[REPORT] Le dieci cose che abbiamo amato di Apolide Festival 2018

È passata quasi una settimana dalla fine di Apolide Festival: giusto il tempo di finire le lavatrici, asciugare definitivamente la tenda e riprenderci dal carico di birrette e good vibes. A mente fresca siamo quindi pronti a stilare una report delle dieci cose che ci sono particolarmente piaciute di questa quindicesima edizione della Woodstock piemontese.


_di Diego Indovino

Mio caro Apolide, gli anni passano (quindici), si cambia nome, spazi, riferimenti artistici, si diventa più grandi e più maturi. Ma la tua caratteristica più bella rimane la tua genuinità, il tuo non piegarti alle mode di un istante. Così assolvi alla tua principale missione: unire le persone. Ecco 10 motivi per cui è valsa davvero la pena #prendereferie. 

10. Il cibo

La qualità dell’offerta gastronomica in Apolide è cosa nota. La difficoltà sta nel ripetersi anno dopo anno. Anche la quindicesima edizione non ha deluso e tra pizze cotte nel forno a legna, hummus, centrifugati e pasta fresca, viene davvero voglia di coccolarsi (davvero raro per un festival di musica).

9. Lo spirito

Vedere un ragazzo riportare al Lost & Found un iPhone appena ritrovato per terra. Anche questo è lo spirito del pubblico di Apolide.

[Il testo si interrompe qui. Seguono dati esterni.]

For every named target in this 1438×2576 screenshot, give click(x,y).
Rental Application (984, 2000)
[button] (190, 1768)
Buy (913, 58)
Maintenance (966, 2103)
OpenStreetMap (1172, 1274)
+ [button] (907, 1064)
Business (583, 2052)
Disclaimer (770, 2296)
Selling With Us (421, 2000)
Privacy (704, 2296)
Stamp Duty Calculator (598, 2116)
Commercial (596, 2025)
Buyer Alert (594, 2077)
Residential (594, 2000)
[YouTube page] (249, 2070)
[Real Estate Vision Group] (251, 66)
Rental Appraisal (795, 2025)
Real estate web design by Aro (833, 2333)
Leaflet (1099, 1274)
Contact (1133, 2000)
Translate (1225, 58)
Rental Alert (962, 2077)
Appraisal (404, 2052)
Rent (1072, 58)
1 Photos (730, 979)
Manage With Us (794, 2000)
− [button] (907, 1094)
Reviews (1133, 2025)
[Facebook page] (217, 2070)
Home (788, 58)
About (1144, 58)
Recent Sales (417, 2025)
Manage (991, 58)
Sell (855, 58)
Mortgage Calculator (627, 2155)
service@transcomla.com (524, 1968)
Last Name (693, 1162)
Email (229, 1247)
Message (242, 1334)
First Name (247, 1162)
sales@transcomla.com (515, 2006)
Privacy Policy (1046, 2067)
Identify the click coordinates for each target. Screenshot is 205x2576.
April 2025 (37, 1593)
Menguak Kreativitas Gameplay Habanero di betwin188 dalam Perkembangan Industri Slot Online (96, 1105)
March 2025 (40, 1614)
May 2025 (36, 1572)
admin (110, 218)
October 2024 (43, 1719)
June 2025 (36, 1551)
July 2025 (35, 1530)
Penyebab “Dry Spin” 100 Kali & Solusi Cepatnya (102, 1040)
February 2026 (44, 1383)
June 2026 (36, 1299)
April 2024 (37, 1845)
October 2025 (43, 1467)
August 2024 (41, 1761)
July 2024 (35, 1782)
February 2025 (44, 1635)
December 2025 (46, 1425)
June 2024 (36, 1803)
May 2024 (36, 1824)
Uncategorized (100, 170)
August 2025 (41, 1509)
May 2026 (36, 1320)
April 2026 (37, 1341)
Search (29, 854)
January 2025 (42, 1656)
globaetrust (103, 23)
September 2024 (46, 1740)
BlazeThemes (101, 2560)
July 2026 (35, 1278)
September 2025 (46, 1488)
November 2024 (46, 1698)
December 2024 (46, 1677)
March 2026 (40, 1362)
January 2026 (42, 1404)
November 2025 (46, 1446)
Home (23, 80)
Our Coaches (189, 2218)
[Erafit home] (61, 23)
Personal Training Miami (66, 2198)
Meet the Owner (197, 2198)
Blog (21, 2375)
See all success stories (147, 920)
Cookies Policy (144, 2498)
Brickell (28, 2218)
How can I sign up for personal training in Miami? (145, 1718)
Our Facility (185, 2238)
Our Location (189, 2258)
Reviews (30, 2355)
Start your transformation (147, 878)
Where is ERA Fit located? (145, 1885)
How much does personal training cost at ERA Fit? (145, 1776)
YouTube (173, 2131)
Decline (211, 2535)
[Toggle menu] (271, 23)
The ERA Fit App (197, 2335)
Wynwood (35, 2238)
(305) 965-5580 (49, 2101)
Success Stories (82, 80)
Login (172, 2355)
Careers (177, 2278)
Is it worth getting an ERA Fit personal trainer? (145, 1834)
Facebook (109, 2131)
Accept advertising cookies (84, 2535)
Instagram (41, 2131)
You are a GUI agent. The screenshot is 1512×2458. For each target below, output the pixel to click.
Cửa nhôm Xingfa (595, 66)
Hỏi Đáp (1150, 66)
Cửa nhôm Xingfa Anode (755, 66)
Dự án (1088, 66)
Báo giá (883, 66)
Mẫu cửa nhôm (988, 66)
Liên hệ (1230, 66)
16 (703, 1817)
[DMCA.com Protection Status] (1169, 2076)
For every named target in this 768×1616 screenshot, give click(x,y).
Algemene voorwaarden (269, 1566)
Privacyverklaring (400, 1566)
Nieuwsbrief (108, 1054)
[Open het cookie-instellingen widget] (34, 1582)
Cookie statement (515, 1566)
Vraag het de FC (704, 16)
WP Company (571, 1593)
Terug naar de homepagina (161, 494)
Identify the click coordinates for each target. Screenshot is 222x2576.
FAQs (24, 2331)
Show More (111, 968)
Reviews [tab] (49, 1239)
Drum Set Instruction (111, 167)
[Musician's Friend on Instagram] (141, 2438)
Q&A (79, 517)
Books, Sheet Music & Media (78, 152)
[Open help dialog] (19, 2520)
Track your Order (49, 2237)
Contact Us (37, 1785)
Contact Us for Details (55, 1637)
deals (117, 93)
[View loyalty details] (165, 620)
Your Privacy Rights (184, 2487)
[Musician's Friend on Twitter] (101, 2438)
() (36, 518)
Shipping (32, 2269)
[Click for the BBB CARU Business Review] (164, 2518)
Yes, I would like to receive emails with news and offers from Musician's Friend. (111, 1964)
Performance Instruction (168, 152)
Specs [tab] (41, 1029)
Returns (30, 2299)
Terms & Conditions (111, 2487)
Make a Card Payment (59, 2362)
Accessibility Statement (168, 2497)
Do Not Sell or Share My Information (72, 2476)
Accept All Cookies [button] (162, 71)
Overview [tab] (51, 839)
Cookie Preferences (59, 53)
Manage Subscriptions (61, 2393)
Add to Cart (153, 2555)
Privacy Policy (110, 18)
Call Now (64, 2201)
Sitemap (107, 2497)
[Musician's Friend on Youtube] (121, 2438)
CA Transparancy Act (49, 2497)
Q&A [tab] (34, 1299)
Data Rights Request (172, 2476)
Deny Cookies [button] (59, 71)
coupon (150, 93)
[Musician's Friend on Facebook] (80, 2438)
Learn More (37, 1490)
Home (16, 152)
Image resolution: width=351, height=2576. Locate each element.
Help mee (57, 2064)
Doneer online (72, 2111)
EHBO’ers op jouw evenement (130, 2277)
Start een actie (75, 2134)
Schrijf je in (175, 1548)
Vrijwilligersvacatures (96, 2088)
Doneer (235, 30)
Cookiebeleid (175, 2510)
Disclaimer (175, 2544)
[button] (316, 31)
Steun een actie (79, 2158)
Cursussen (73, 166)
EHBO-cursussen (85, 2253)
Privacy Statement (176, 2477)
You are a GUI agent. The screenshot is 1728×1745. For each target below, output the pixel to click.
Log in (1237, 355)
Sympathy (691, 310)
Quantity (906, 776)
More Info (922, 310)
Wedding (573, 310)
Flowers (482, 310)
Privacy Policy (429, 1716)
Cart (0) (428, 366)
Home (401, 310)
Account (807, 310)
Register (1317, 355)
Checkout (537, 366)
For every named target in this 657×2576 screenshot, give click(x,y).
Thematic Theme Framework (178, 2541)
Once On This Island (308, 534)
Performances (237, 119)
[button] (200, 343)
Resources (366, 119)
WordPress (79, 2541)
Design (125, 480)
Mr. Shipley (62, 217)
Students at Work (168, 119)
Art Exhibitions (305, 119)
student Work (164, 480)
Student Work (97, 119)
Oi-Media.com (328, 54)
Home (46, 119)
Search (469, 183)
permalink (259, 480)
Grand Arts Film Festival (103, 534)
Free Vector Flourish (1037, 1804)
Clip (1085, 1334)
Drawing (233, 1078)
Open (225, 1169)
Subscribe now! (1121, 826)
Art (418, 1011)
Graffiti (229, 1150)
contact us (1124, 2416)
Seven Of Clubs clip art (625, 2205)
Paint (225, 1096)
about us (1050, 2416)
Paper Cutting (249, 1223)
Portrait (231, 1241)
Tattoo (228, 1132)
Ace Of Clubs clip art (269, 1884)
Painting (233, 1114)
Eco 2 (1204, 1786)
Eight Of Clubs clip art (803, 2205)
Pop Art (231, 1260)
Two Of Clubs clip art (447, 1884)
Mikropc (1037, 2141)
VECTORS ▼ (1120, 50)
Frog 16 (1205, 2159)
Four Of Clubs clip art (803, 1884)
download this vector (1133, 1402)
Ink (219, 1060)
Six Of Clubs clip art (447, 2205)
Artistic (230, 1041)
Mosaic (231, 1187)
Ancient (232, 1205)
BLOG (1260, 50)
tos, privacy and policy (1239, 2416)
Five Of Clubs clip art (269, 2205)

8. La programmazione a misura di famiglia

“Adatto ai bambini” non significa avere uno spazio in cui rinchiudere i pargoli mentre i genitori possono sbracare, ma pensare dei contenuti dedicati a quel pubblico, attività, spettacoli e giochi. Su questo tema Apolide ha dimostrato di poter insegnare a molti Festival italiani.

7. L’amour 

Anche quest’anno si è limonato parecchio. Il “bosco illuminato”, del resto, era uno scenario da favola!

6. Ascoltare musica h24

Abbiamo scoperto che al risveglio mattutino un Dj set di Alessandro Gambo è meglio di una carezza in volto.

5. Constatare che i live act nostrani spaccano ancora

I live di Indianizer e Bruno Bellissimo sono stati i più entusiasmanti dell’edizione e siamo felici che la prima band sia totalmente composta da locals.

4. Illuminarci d’immenso 

Ci sono piaciuti, e molto, i 400.000 ansi lumen dell’installazione luminosa che ha animato il bosco di Apolide (vedi punto 7) con i suoi ologrammi rendendolo per quattro giorni un luogo magico.

3. L’inclusività

Abbiamo potuto constatare il più ampio range d’età del pubblico mai visto ad un festival di musica. Dal bimbo in fasce all’anziano: tutti insieme sotto lo stesso cielo.

2. Il Main act

Il super show di Samuel accompagnato da una “magic band” (a cui a sorpresa si è unito Mudimbi) composta dagli amici e colleghi di una vita, passando attraverso l’epoca degli Amici di Roland, Motel Connection e Subsonica.

1. Inarrestabile 

Lo spirito del Festival (tutto) si è dimostrato incrollabile durante il nubifragio monsonico di venerdì sera. Avrebbe piegato anche il Capitano Achab. In questa occasione invece, Apolide ha dimostrato di che pasta è fatto, superando la tempesta e portando la nave a destinazione.